In everyday life light is experienced through optical rays or beams. However, beams of light can also be shaped to take the form of spirals; so-called vortex beams, endowed with unusual properties. Such beams can make dust particles spin, just like they move along some intangible spirals. Light modes with such added structure are called ‘structured’ and more exotic forms of structured light can be attained in artificial optical materials — metamaterials, where multiple light waves come together and combine to create complex forms of light.

In two recent studies, published in Science Advances and Nature Nanotechnology, City College of New York researchers have created structured light on a silicon chip and used this added structure to attain new functionalities and control. To this aim, two-dimensional optical metamaterials, referred to as metasurfaces, and hosting a special kind of structured light spinning around like vortex beams, were created. By experiments carried out in Alexander Khanikaev’s laboratory at City College, researchers demonstrated a new kind of trap to confine structured optical modes and to guide them on the chip.
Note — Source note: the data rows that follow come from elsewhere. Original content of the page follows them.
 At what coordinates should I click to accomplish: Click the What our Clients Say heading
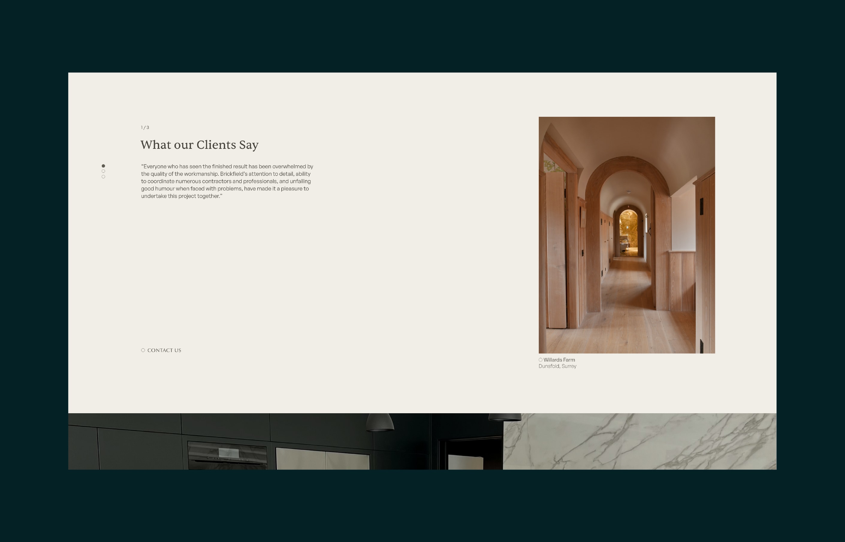[x=199, y=145]
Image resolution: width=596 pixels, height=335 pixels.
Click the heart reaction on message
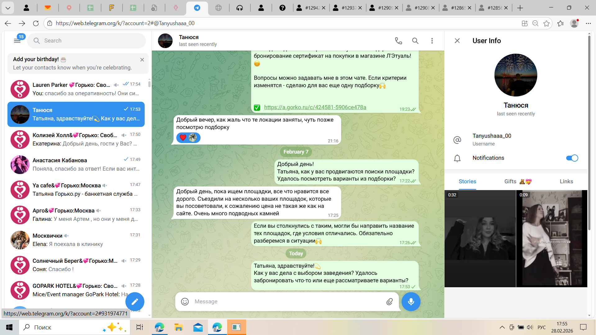pos(183,138)
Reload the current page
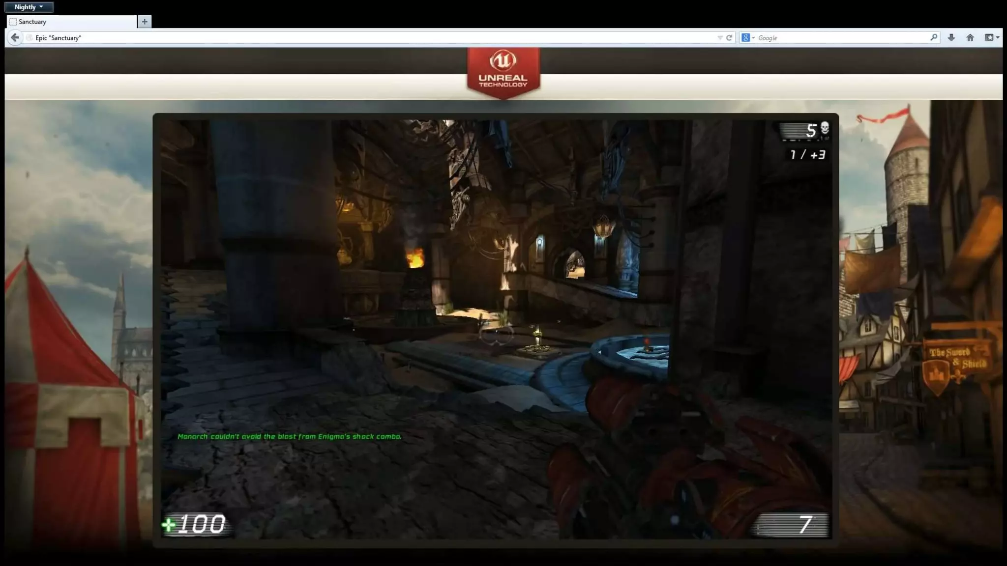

In their Science Advances study, the researchers showed that, by slowly changing the pattern of metasurface in two directions, one can create optical resonators which trap structured light and radiate it. This underlying structure gave rise to unusual patterns of the radiated light — optical vortex beams. Applying similar slow change in the pattern in one direction, as reported in Nature Nanotechnology, researchers have created waveguides for structured light. These channels allow guiding optical signals while preserving the internal structure of light. As such, this is similar to the flow of currents in wires.

Such currents have been of great interest in electronics recently and a new class of electronic devices, referred to as spintronic or valleytronic, was envisioned. In such devices it is not the flow of charge by itself that would transfer signals, but spin or valley of electrons, which promises a range of advantages in parison to conventional electronic devices.

Khanikaev’s research envisions a similar concept, but with light rather than electrons. However, in contrast to electronic systems, optics and photonics have a significant advantage — optical modes do not suffer from decoherence to the same degree as electrons, which can be vital for quantum technologies. The demonstrations by Khanikaev’s team can be useful for quantum applications for many reasons. Therefore, the added structure of optical modes can be used to encode quantum information in the form of quantum bits. This information can then be transported on a chip or emitted into free space for communicating quantum information between remote systems.

Khanikaev’s team is currently working on implementing these ideas with quantum states of structured light and realising quantum logic in its photonic nanostructures.